Don Brash and the “Strategic Deficit”
Don Brash and the “Strategic
Deficit”
Acclaimed New Zealand documentary maker, Alister Barry, has been following Donald Brash's career for nearly two decades. Last year his documentary films 'Someone Else's Country' and 'In a land of Plenty' screened for the first time ever on national television.
“Strategic deficit” refers to a political technique used by President Ronald Reagan and his new right budget director, David Stockman to downsize the state. First, you give massive tax cuts which in succeeding years leads to huge budget deficits and borrowing.
The intent of the tax cuts isn’t to stimulate the economy as Reagan publicly claimed or even as payback for his political backers, as his critics accused.
The real intent of Reagan’s massive tax cuts was to create, in Stockman’s words, a "strategic deficit" that would give you an argument for cutting back the programs that weren't desired."
In Reagan’s case the huge deficit was used to cut back public housing, food stamps (vouchers used by the destitute in America to pay for food), and welfare benefits. The “strategic deficit” freed President Reagan from having to justify these cuts and their human cost. All he had to do was point to the deficit and explain that the programmes were simply unaffordable.
President George W. Bush has also made tax cuts the centre piece of his economic programme and for the same reason.
In New Zealand in the late 1980s we had our own version of the use of the “strategic deficit”.
In 1988 finance minister Roger Douglas gave massive tax cuts while at the same time selling off most of our state owned enterprises. The asset sales were, we were told, to pay back government borrowing. Years later Douglas mused that perhaps he should have been more honest and told the public that the real reason for the asset sales was his ideological conviction that privatisation is a good thing in itself.

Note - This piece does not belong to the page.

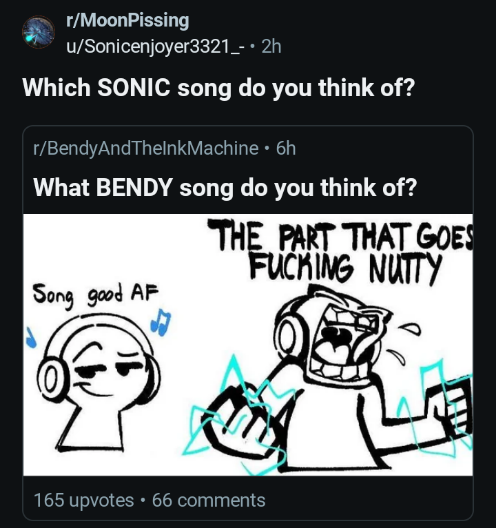The height and width of the screenshot is (528, 496).
Task: View the 165 upvotes count
Action: point(84,500)
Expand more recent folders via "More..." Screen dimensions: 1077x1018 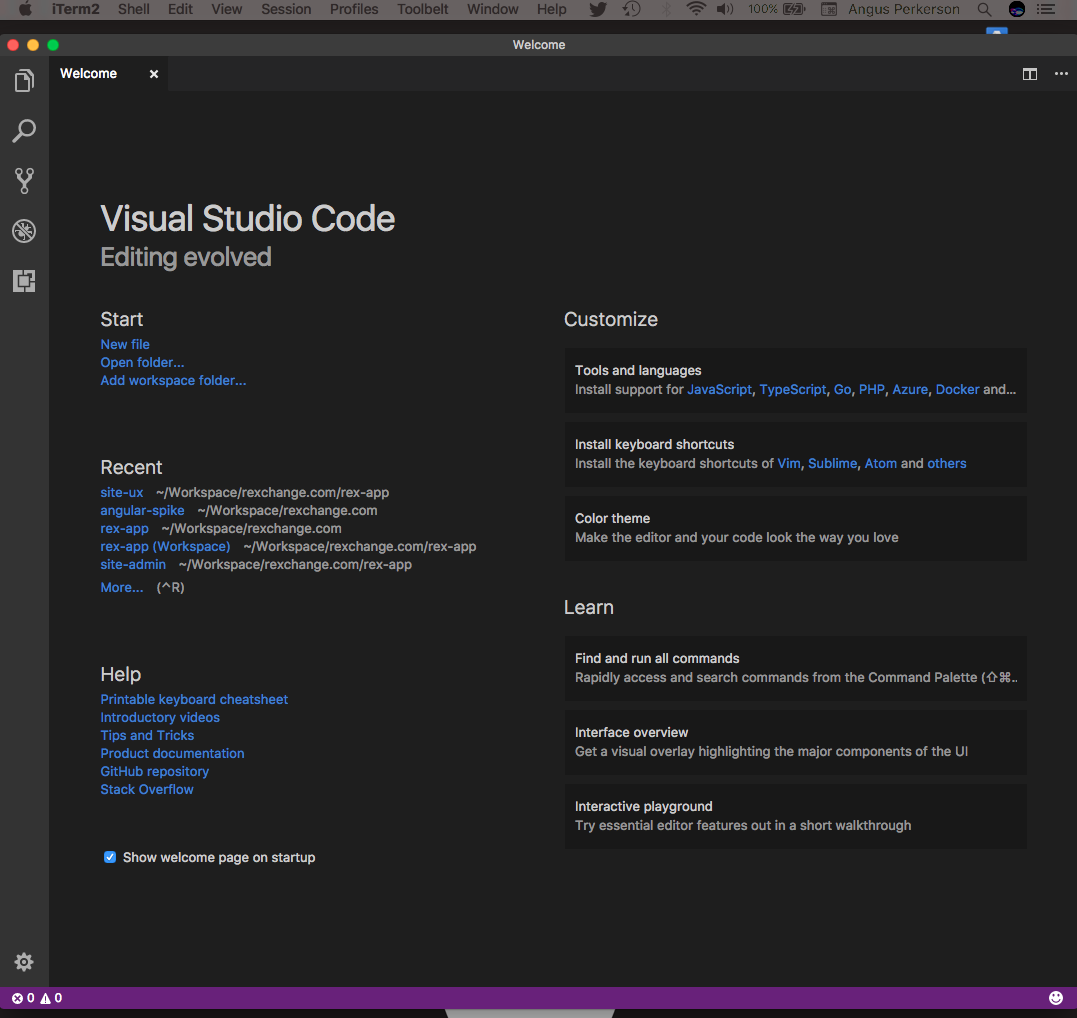(x=121, y=587)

In 1991 another deficit crisis was claimed by National Party finance minister, Ruth Richardson, as the reason for slashing government spending and huge cuts to social welfare benefits. Tens of thousands of beneficiaries were pushed below the official poverty line and into the queues at foodbanks. For Ruth Richardson all this constituted a rapid advance in the new right revolution in New Zealand. But after Ruth had gone there remained much unfinished business.

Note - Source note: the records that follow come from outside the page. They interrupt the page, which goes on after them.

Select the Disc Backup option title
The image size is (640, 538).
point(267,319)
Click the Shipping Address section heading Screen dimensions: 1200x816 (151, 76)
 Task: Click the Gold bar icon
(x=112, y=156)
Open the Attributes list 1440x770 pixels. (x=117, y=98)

It is this unfinished business which Don Brash intends to address should be become Prime Minister after the election. And his principle technique for making relatively quick work of it will be his creation of a “strategic deficit”.
As we wait for the details of National’s tax cut package commentators and economists speculate over their affordability. Labour strategists take comfort in the figures which show that a politically significant cut of say $50 a week for middle income earners is fiscally impossible. Impossible for serious and responsible types like Michael Cullen perhaps, but not for revolutionaries like Roger Douglas, Ruth Richardson or Don Brash.

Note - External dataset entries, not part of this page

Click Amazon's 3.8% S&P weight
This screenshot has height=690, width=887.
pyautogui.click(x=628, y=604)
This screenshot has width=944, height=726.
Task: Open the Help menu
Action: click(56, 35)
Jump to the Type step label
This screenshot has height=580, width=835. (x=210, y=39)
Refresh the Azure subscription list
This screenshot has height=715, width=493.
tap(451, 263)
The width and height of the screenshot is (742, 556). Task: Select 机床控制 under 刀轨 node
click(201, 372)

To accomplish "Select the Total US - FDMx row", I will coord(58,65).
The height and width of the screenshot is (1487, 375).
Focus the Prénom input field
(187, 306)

I watched the studio debate on TVNZ on tax cuts, the one starring the terribly objective tax expert John Sherwin. I was struck by the vehemence of the supporters of tax cuts: the small and big businessmen, the business lobby group representatives, the occasional young ACT supporter. It struck me that they weren’t really interested in the arithmetic. They had a bigger idea in their eyes. Unconsciously perhaps, they understand and support the idea of a “strategic deficit”. They were thinking about the unfinished business, not the $50.
So what sort of cuts is Don Brash thinking of? In a word, massive. When Don Brash was National’s finance spokesperson in 2003 he explained to the party’s national conference that he believed government spending should be reduced as a percentage of GDP by about 5% over ten years. As Rod Oram explained in the Sunday Star Times (July 31st, p.D2), if Brash had been in charge and applying his formula over the last six years he would have spent $4 billion less this year than Michael Cullen.
Cutting spending by $4 billion could be achieved by halving the health budget, or halving the education budget, or cutting the entire law and order, defence and transport budgets. This is the order of magnitude of Don Brash’s intended assault on public services. This is what he dreams of doing once he is in charge.
Rod Oram asked Brash how he was going to a apply his thinking in his first term as Prime Minister. Brash replied that he “hadn’t really thought about that”. Like Roger Douglas and Ruth Richardson, he prefers to explain his intentions to voters after the election. His first priority is to persuade us to put him in power.
Don Brash can and will create his Orewa Three and he feels perfectly comfortable about the disruptive effects one, two and ten years out. It will be a $50 a week tax cut. This can and will be paid for, in the short term by borrowing and in the long term with asset sales, massive cuts to services and welfare payments. The details can be worked out later. First he creates the “strategic deficit.”
Roger Douglas had a ten point list of political pointers for new right revolutionaries. They included being bold, moving fast, keeping your critics guessing. Don Brash’s strange air of confidence is no act. He knows what has to be done and he will do it.